I replaced fear and control, with trust and faith.  I found freedom and joy.

In 2019… a week before my marathon, he did it!  He gave me MORE than I could handle.  It was my biggest fear all over again… the threat of losing my son… and I responded again with my whole heart… Abraham moment #2 “Lord, if this is your will… here is my son.”  (see entry 2.6 for full story)

I am a great CHILD of God.  Like John, I run to the tomb and proclaim HE IS RISEN.  I don’t ask questions like Thomas.  I run to the Lord with open arm and let him embrace me like my grandpa… with nothing but love.  The Lord wants us to be like little children.

I will giggle in delight in the middle of mass if the Holy Spirit prompts it, I will smile when I offer the Eucharist, and I will run up to people with giddiness when the joy of the Lord prompts it.   When the spirit moves… I am delighted – and he delights in me… and you.

Psalm 18:19 – “He delivered me, because he delighted in me.”

Psalm 147:11  “God delights in those who reverence him and trust him and put their hope in his unfailing love.
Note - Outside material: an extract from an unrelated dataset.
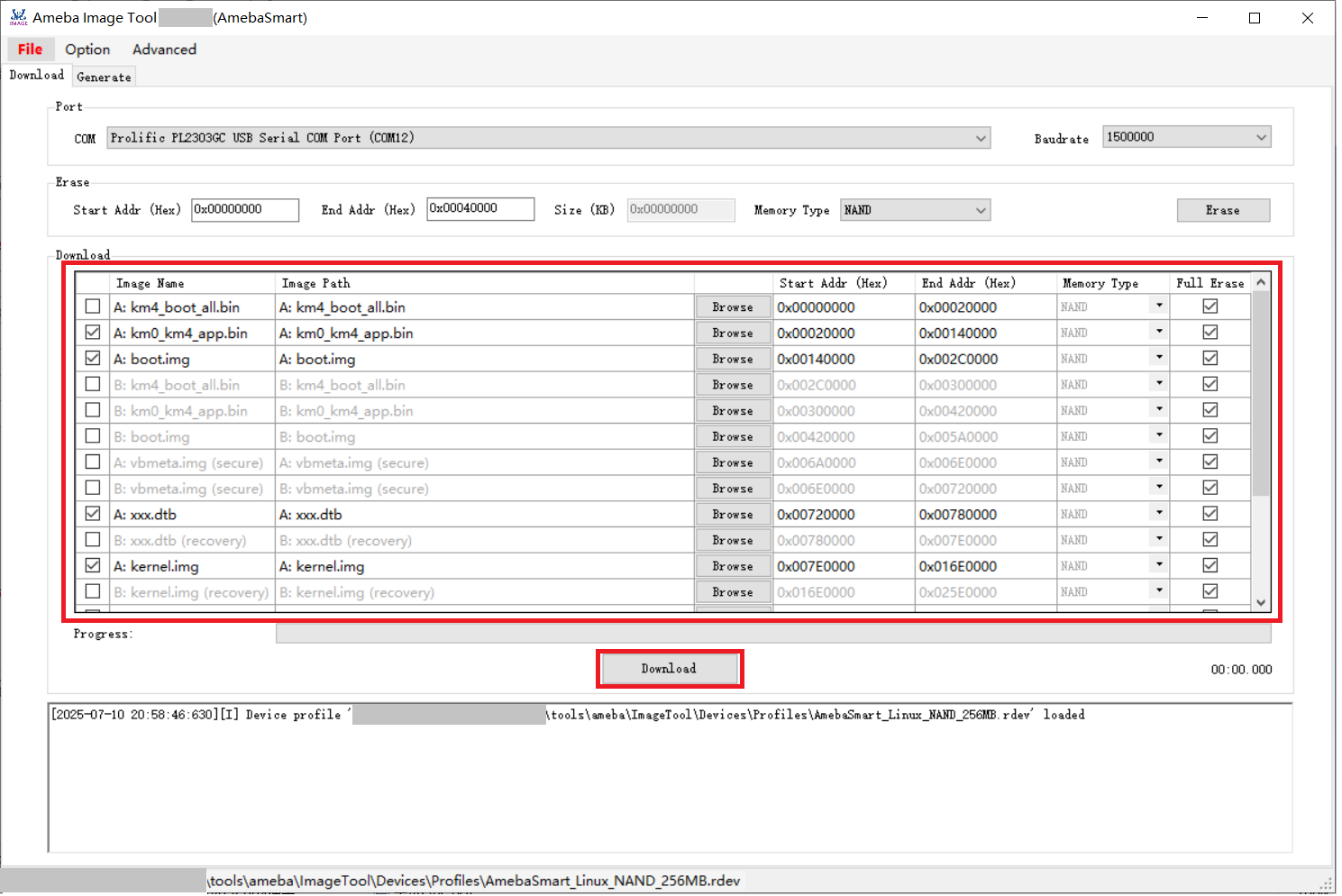Open the Advanced menu
The height and width of the screenshot is (896, 1342).
pyautogui.click(x=164, y=50)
God does not delight in strength but he delights in us when we acknowledge our weakness and our need of him.”

Zephaniah 3:17 “The Lord your God will take great delight in you, he will quite you with his love, he will rejoice over you with singing.”

I will always see my grandma mouthing the Memorial Acclaim, and I will always revert to that child that my grandpa and my Lord delights in.